Na noite dessa quinta (5), um juiz negou o pedido de Trump para que a contagem fosse interrompida na Filadélfia. A apuração continua.

De acordo com apuração de emissoras locais, Biden tem 253 votos contra 214 de Trump.

Como o Colégio Eleitoral da Geórgia tem direito a 16 votos de delegados (entenda abaixo), e Biden apresentou vantagem de 917 votos diretos nesse estado nessa manhã, o democrata precisaria de apenas 1 voto do Colégio para vencer a eleição. 

Outras possibilidades para que Biden, de 77 anos, seja eleito o novo presidente são: vencer na Pensilvânia; ou sair vitorioso em dois estados do trio Geórgia, Nevada e Arizona.

Já para Trump, a reeleição parece improvável, mas não impossível. O republicano precisaria vencer na Pensilvânia e na Geórgia, além de ultrapassar Biden em Nevada ou Arizona.

Sem provas, Trump alega fraude

Trump tem utilizado as redes sociais para afirmar que a contagem de votos enviados por correios (método alternativo devido à pandemia de Covid-19) ocorre de forma fraudulenta.

O gestor não apresentou provas. Algumas dessas publicações foram rotuladas como "possivelmente enganosas" pelo Twitter. Especialistas em eleições americanas já afirmaram que fraudes são incomuns no país.

Na noite dessa quinta-feira (5), um juiz federal negou pedido de emergência feito pelo candidato republicano para que a contagem de votos fosse interrompida na Filadélfia enquanto representantes do partido não estivessem no local.

"Como dito durante a audiência da liminar de emergência de hoje [quinta-feira], à luz do acordo das partes, a moção do requerente é negada sem direito a apelação", disse o juiz distrital Paul Diamond.
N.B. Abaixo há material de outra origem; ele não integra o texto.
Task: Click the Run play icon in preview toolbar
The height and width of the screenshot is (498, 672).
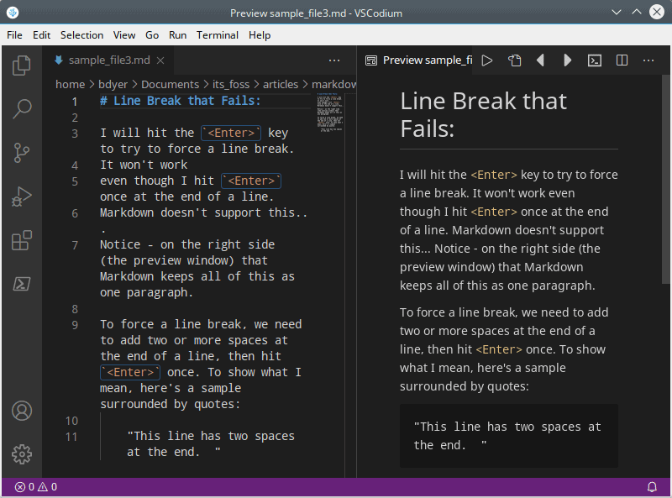Action: click(x=487, y=60)
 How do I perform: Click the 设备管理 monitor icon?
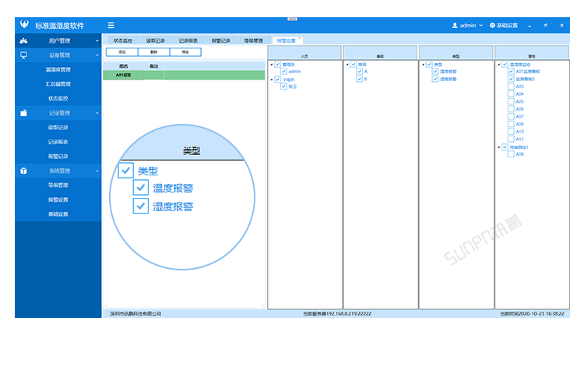[23, 55]
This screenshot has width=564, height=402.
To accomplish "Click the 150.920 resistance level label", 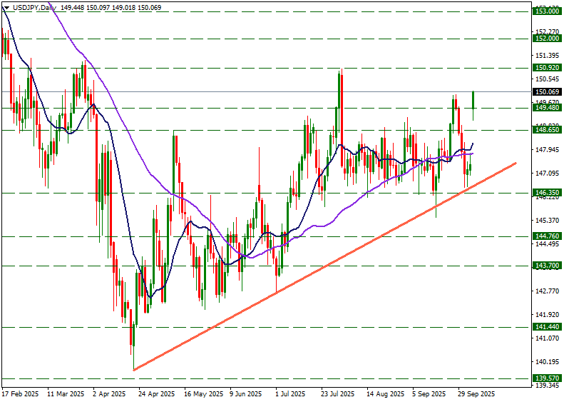I will (546, 68).
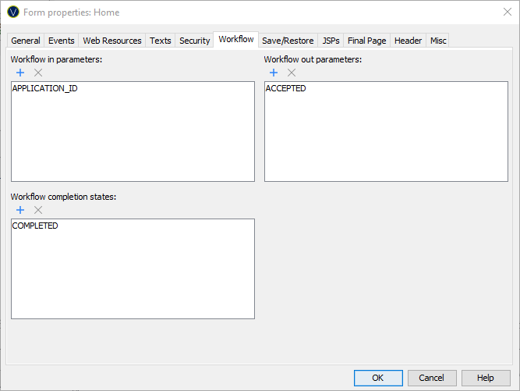Select COMPLETED completion state entry
520x391 pixels.
pos(35,226)
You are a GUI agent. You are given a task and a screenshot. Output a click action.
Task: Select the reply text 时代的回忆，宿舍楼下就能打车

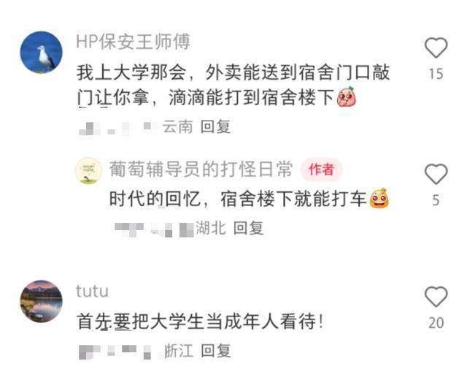(249, 199)
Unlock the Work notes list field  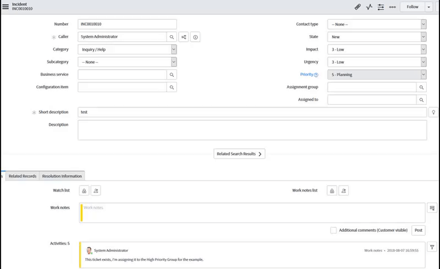[x=332, y=190]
Antes da negativa, no mesmo dia, um tribunal do estado da Filadélfia já havia determinado a entrada de mais observadores republicanos no local de contagem de votos.

Eleições americanas

As eleições americanas são diferentes das brasileiras em diversos pontos. O principal deles é que a eleição presidencial ocorre por meio de votação indireta a partir de Colégios Eleitorais. 

Cada estado é um Colégio Eleitoral, composto por um número específico de delegados, definido a partir do contingente populacional. Assim, um estado menos populoso tem direito a menos delegados.

O estado de Nevada, por exemplo, tem direito a 6 delegados enquanto a Pensilvânia conta com 20 delegados.

Dessa forma, em um exemplo hipotético, se a maioria dos votos dos eleitores da Pensilvânia for para Trump, todos os 20 votos de delegados dessa localidade vão para o candidato à reeleição.